▸ **TASK BRIEF**:
If a line in the data below holds the word "pixels", copy it.

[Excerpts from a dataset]

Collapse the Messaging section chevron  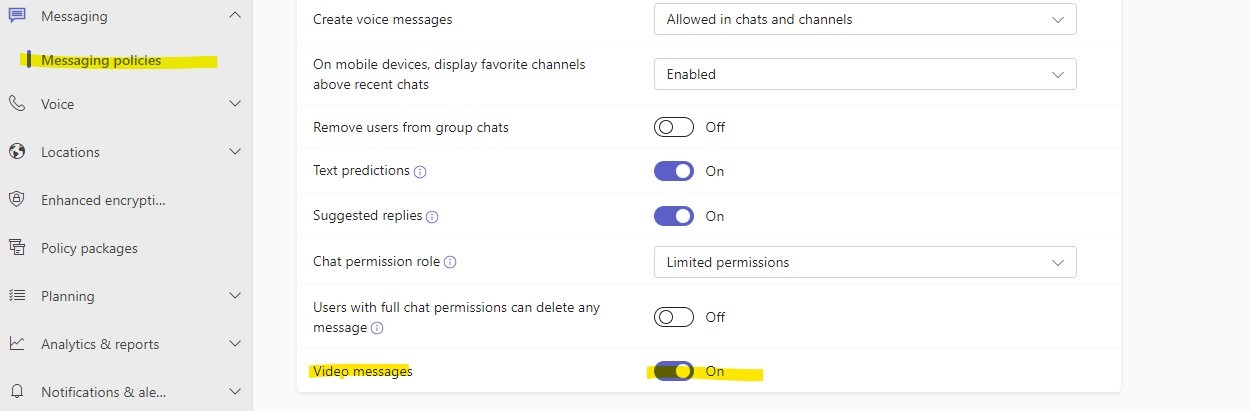(235, 15)
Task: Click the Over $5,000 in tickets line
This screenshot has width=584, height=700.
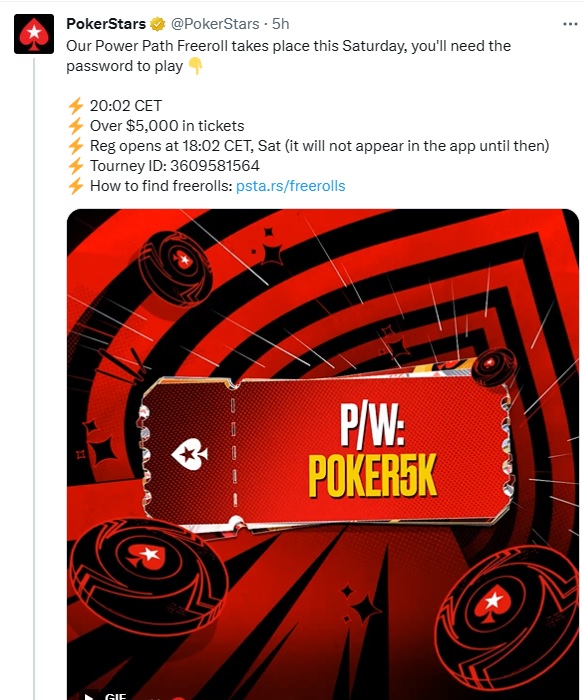Action: [167, 126]
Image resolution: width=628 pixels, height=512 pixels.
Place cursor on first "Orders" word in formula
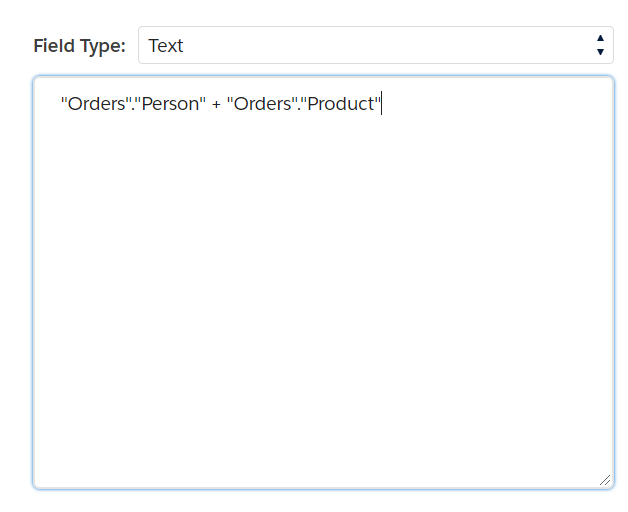[x=97, y=104]
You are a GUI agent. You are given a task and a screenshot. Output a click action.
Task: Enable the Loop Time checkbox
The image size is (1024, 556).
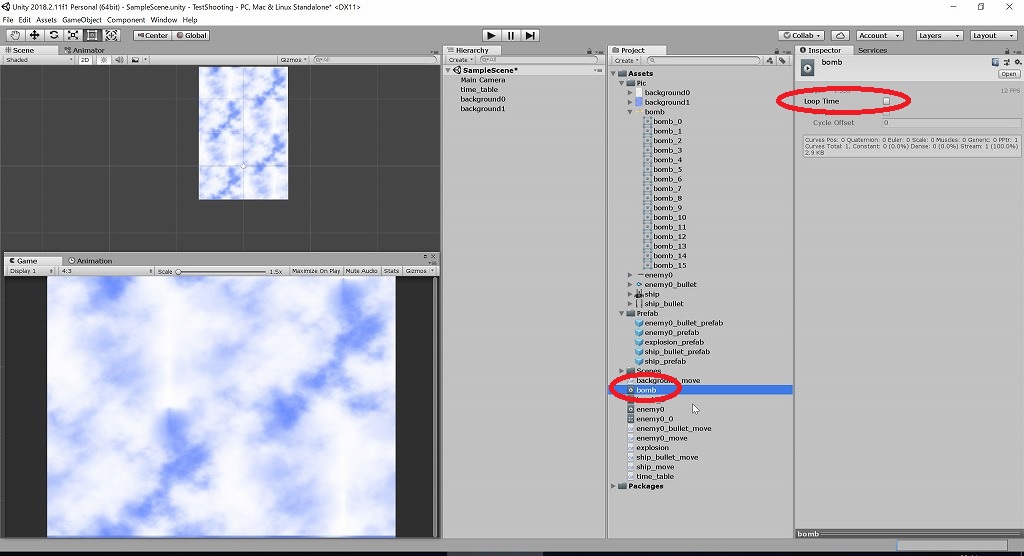coord(886,101)
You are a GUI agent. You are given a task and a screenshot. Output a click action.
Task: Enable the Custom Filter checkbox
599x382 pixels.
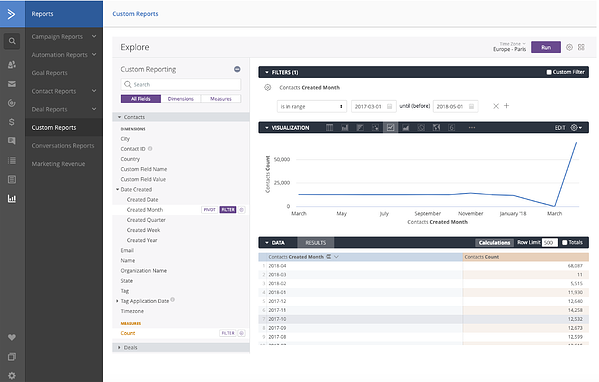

▸ **ANSWER TO THE EXERCISE**:
Image resolution: width=628 pixels, height=512 pixels.
599x382 pixels.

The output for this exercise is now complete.